Femoral Arterial Line
Indications and Contraindications
Similar to radial arterial line, femoral arterial line11–13 is indicated for close blood pressure measurement, where small changes in blood pressure can make a big difference, as well as frequent blood gas sampling. Also, in some cases one can anticipate the need for an intra-aortic balloon pump later on, so having a line already in the femoral artery will allow quick access. Femoral arterial line is contraindicated in patients with recent femoral surgery (aorto-iliac procedure, femoral-femoral or femoral-popliteal bypass), infection at the site, those who already have a venous line in the femoral region (can get an arteriovenous malformation), and patients with an occluded aorta (the blood pressure measurement will not be accurate).
Technique
Steps for inserting a femoral arterial line are shown in Figure 44-4. Explain the procedure and obtain consent.
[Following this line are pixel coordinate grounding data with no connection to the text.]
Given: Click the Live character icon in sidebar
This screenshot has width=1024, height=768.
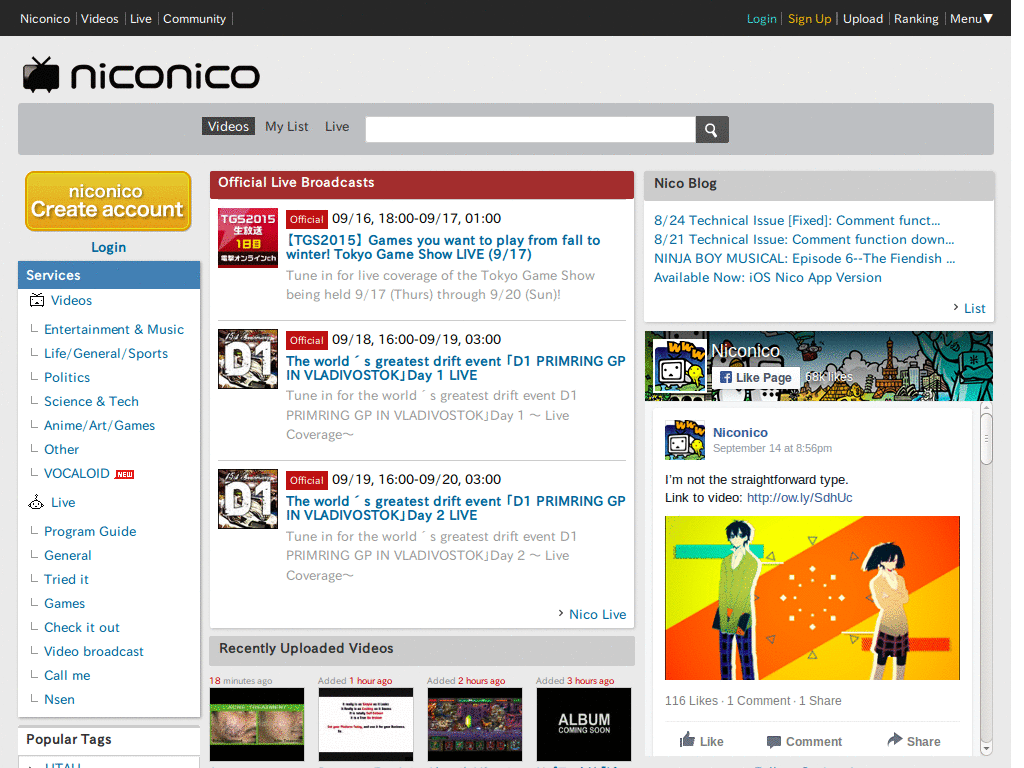Looking at the screenshot, I should click(36, 502).
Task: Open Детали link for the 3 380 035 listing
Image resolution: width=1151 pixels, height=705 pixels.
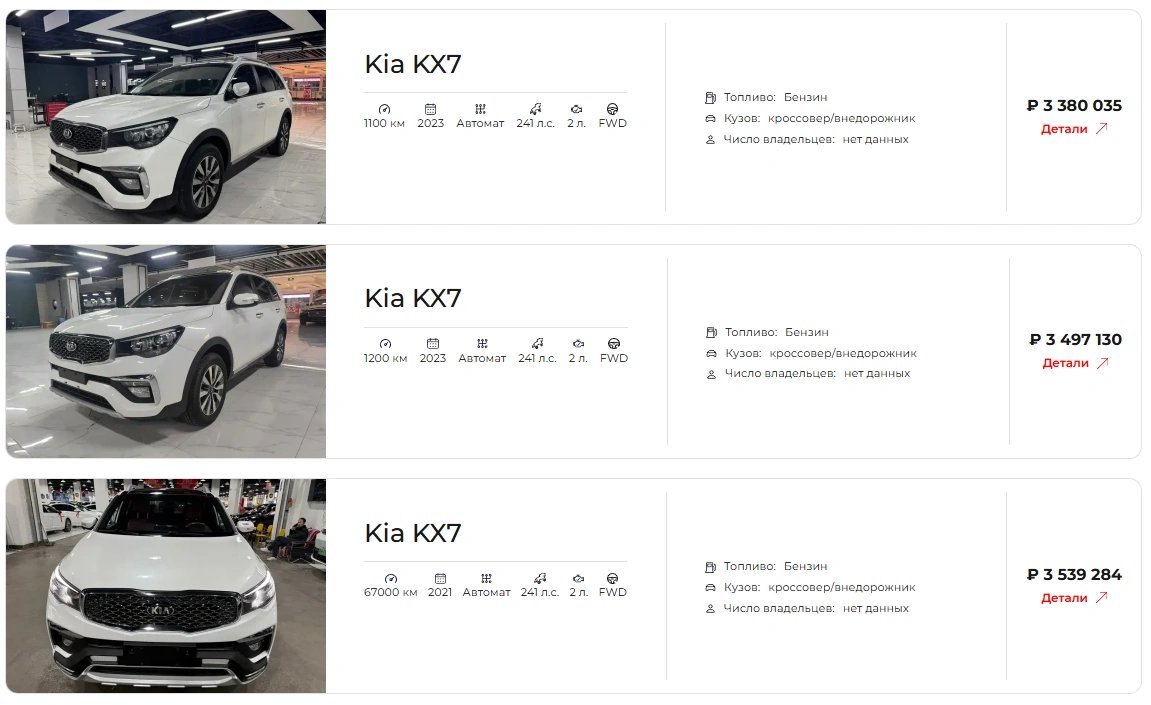Action: [x=1074, y=129]
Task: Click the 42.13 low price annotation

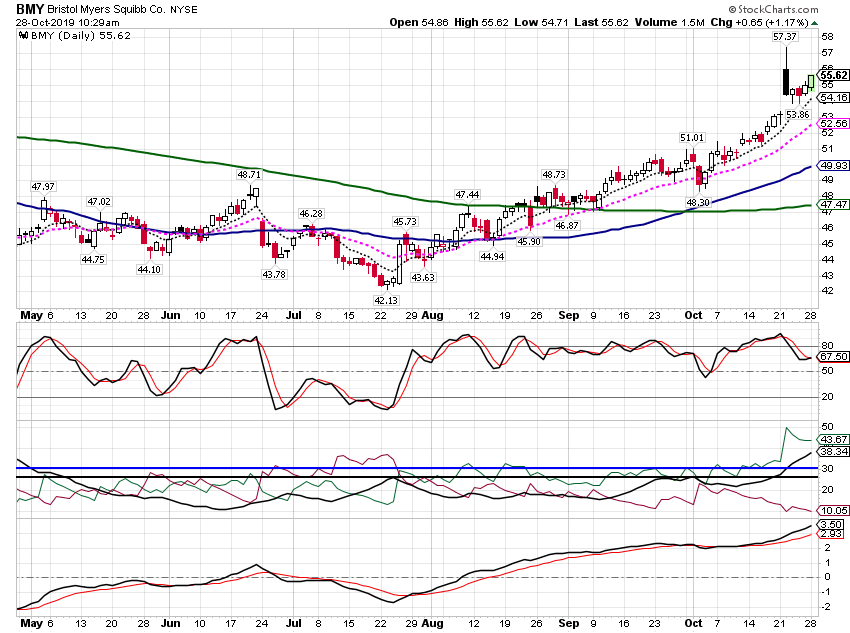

If the operator is right-handed, the right femoral artery is easier to approach. The left femoral artery is easier to approach for a left-handed person. Prep and drape in sterile fashion and have an assistant nearby. Apply local anesthetic liberally as the femoral artery is very deep and it can be uncomfortable. The mnemonic NAVEL is useful to remember for anatomic structures from lateral to medial (Nerve, Artery, Vein, Empty space, Lymphatics). It is recommended to use a long needle without a finder. Stick below the inguinal crease and go for the pulse. Use ultrasound guidance to find the vessel if it is available. When blood flow is seen, ensure it is arterial and not venous. Pass the wire through the needle without forcing it; it should pass easily. When the wire is in, remove it. Make a small nick in the skin, pass the catheter, again check that there is good flow, sew in place, and put a good dressing on.